We found that the smoothest around-town driving was realized with the transmission in a midrange mode (it automatically resets to mode 3 of the 5 normal modes each time the car is started), and that shifts can be smoothed out by using the throttle as if driving a conventional manual, that is, letting off briefly while declutching happens and encouraging shifts this way. Parking takes some practice, as it can feel frustrating to goose the accelerator and wonder if your electronic friend is going to slip the clutch a little at the right time. Concrete walls and curbs loom large when still learning to feather the throttle to good effect. Hill starts are much simpler, as a depression of the left-hand shifter paddle will automatically hold the brakes on an incline for about a second before the car begins to roll backward--plenty of time to move onto the throttle and get underway. This worked fine on some steep San Francisco streets, although maintaining uphill momentum once underway was a skill we never quite mastered. A quick flick into Sport (sequential) mode would solve this, of course.

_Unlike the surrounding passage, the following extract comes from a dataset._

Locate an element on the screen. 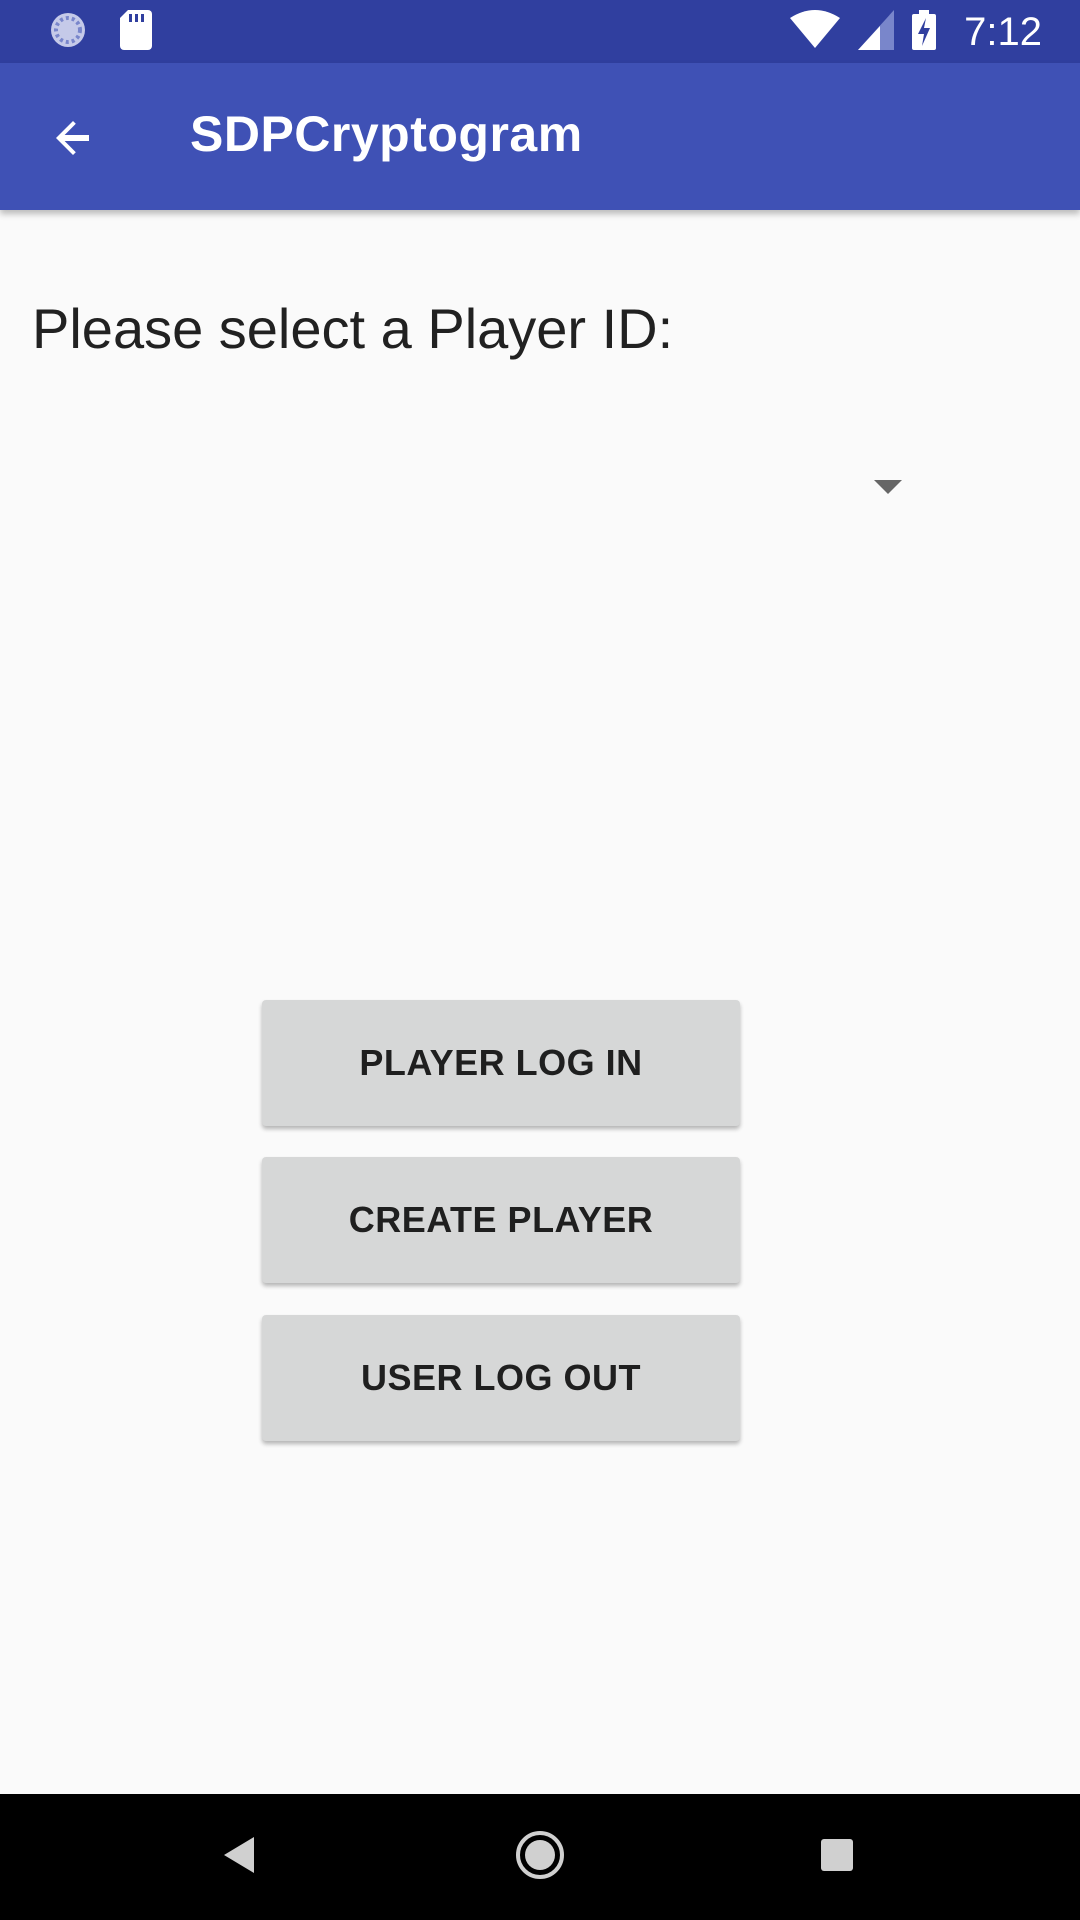 The image size is (1080, 1920). nav-recents-button is located at coordinates (837, 1857).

Braking is similarly impressive, with the standard 19-inch wheels providing room for four cross-drilled and vacuum-ventilated discs with ABS. Fuel gets consumed about as quickly as expected, with the trip computer reporting between 12mpg and 13mpg during our week's driving, against the EPA estimates of 12mpg in the city and 18mpg highway. Your $94,965 also therefore includes a (deep breath) $3,700 gas guzzler tax, so you might as well enjoy it, right? BMW provides the usual array of standard safety features to protect the occupants in the event of a mishap. No government crash-test ratings are available for the M5. Front dual-stage dual-threshold "smart" airbags with passenger detection are standard, as are door-mounted front side airbags and a front and rear head-protection system. An interlocking door anchoring system provides extra protection against side impacts. In a serious impact, major electrical components are disconnected from the battery, the hazard and interior lights are activated, and the doors are unlocked.

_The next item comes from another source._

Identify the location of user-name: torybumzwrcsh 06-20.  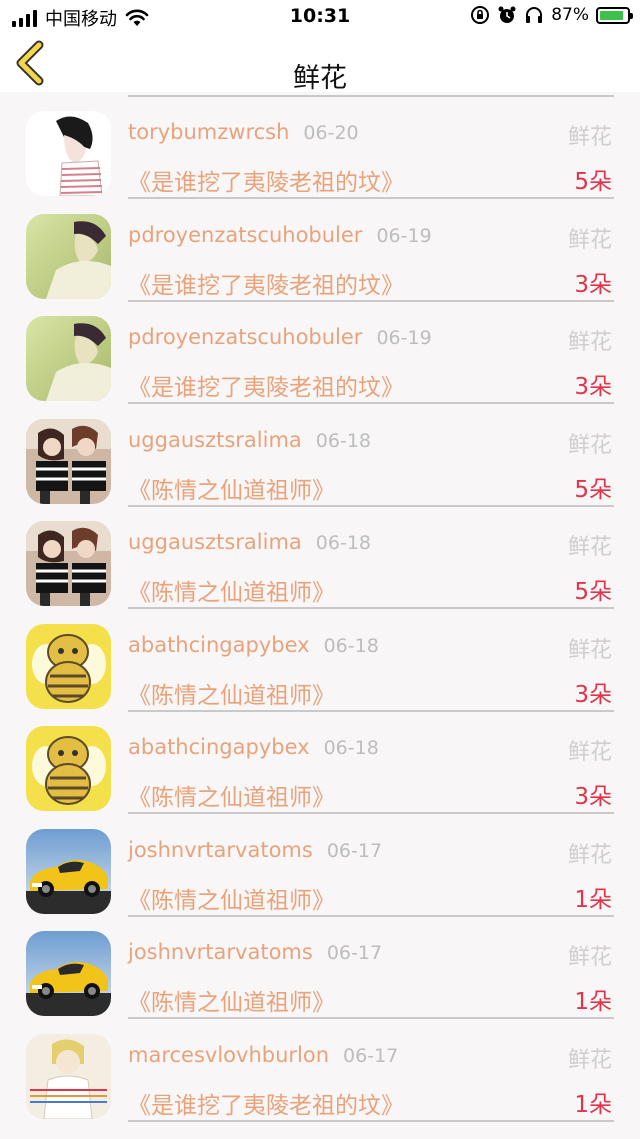
(244, 132).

Park-distance control is standard, showing BMW's usual overhead pictogram of the car with auditory warnings and glowing onscreen zones indicating the general position of objects behind. With the navigation system standard on the M5, BMW could also pair the monitor with a real rear-facing camera, but this system is mostly effective and can be configured a bit with iDrive or switched off completely with a dashboard button.


The M5 comes with BMW's latest color-coded park-distance control interface as standard.

Dynamic stability control, an all-season traction system and a variable differential lock improve handling and assure grip in bad weather conditions. Antilock brakes are standard, with adaptive brake lights that light up more brightly under sudden heavy braking. Adaptive autoleveling headlights and rain-sensing wipers, which impressed us in our test of the 550i, are also standard. A tire-pressure monitoring system alerts the driver to drops in psi at each corner and is calibrated via iDrive.

BMW offers its usual four-year/50,000 mile warranty on the 2006 M5, extendable by original owners to six years/100,000 miles for mechanical breakdown coverage. Also included for four years or 50,000 miles is all scheduled maintenance and replacement of wear items, though presumably not tires. Rust-through coverage is for 12 years.